It turns out there’s some truth to that, but not much, at least in the aggregate. Among UW’s counting players, they had an average career length of 35.5 games vs. USC’s average of 32.6 games.
However, recent recruiting classes kind of confound that issue, as recent recruits can’t have already ditched out early due to supreme talent. If we wind the clock back and only look at players entering 2017 or earlier (so that only players with 4 potential years in the system, so they could have left earlier if they wanted), the picture is much the same. UW players have careers that are a little bit longer, but not much: UW 41.9 vs. USC 37.2.
That could account for some of UW players making up ground on nominally more talented players at USC in terms of career arc but wouldn’t explain the degree of difference in per-game impact. I welcome discussion in the comments below on why it might be the case!
As for the specifics of USC’s players and their careers stats and impact, I’ll include those in the next installment. I wouldn’t want you thinking I just made all this stuff up! We’ll get some nitty-gritty stats on USC players, then on to the hated foes from in-between-land!
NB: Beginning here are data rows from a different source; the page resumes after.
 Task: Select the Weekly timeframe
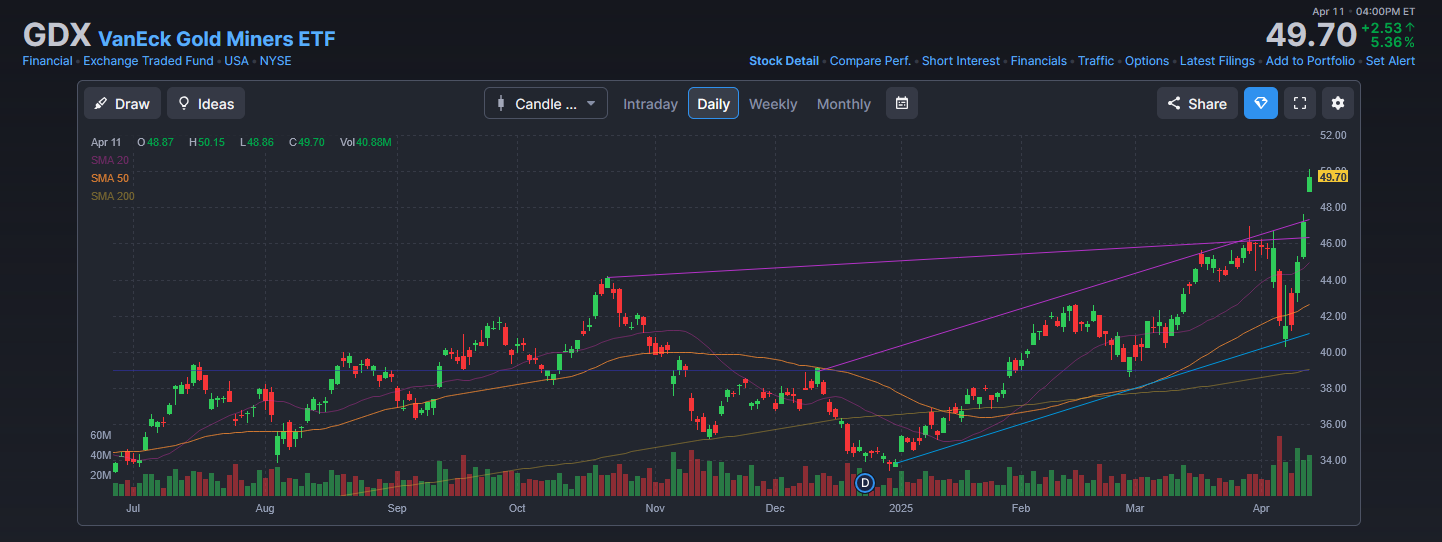click(x=773, y=104)
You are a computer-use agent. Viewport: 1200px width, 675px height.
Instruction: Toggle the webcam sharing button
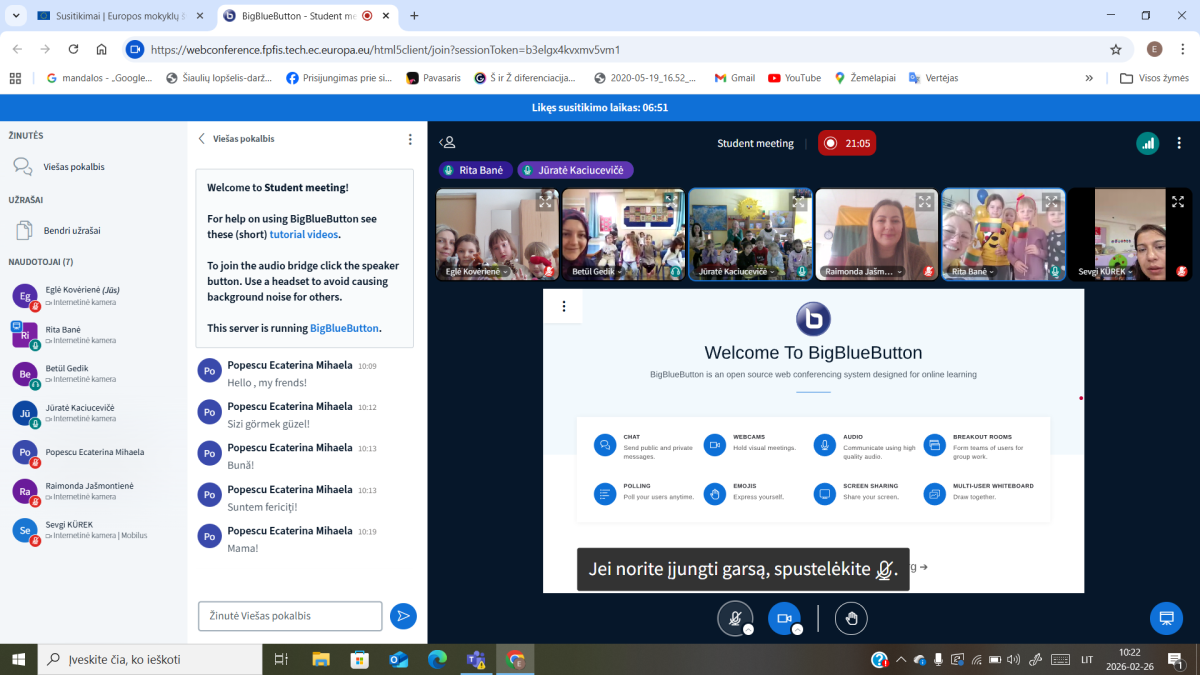click(x=784, y=618)
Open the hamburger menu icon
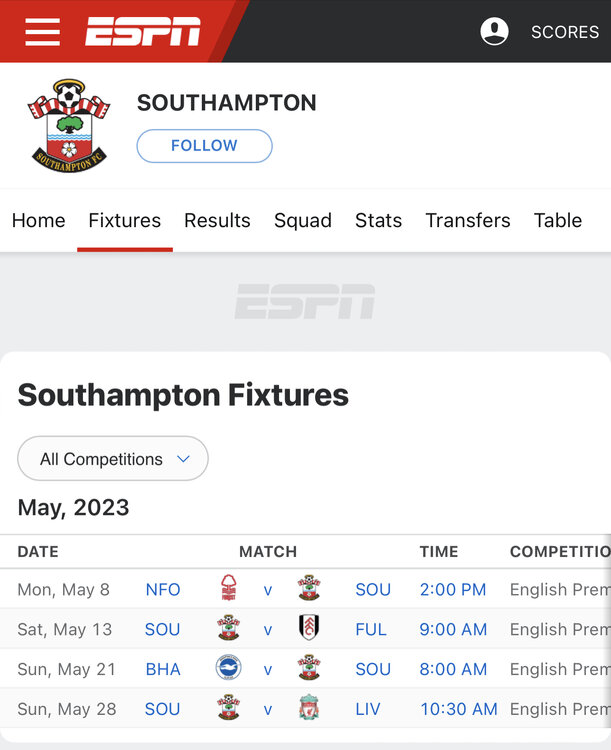 pos(42,32)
FINAL NOTE: In Part 3, I said there were three players ahead of Hauoli Kikaha in terms of total career IMPACT. Cameron Smith I might have been able to pull out as a USC player that put up a ton of numbers. Hayes Pullard I never would have guessed in a million years if you spotted me 10 consonants and a vowel. But that means there’s only one player left ahead of him, and while #4 Kikaha, #3 Smith, and #2 Pullard all cracked 500 in terms of career IMPACT (Leonard Williams and Su’a Cravens were the next highest Trojans, both in the 400s), there was only one player who joined the 600 club to take the top spot. I wonder if anyone can guess before we get to our Oregon installment next time.
In the meanwhile, All Aboard the DeBoer Train and let’s look forward to his new staff filling out our 2022 recruiting class with some exciting new prospects as we look forward to a new beginning for Husky football!
Go Dawgs!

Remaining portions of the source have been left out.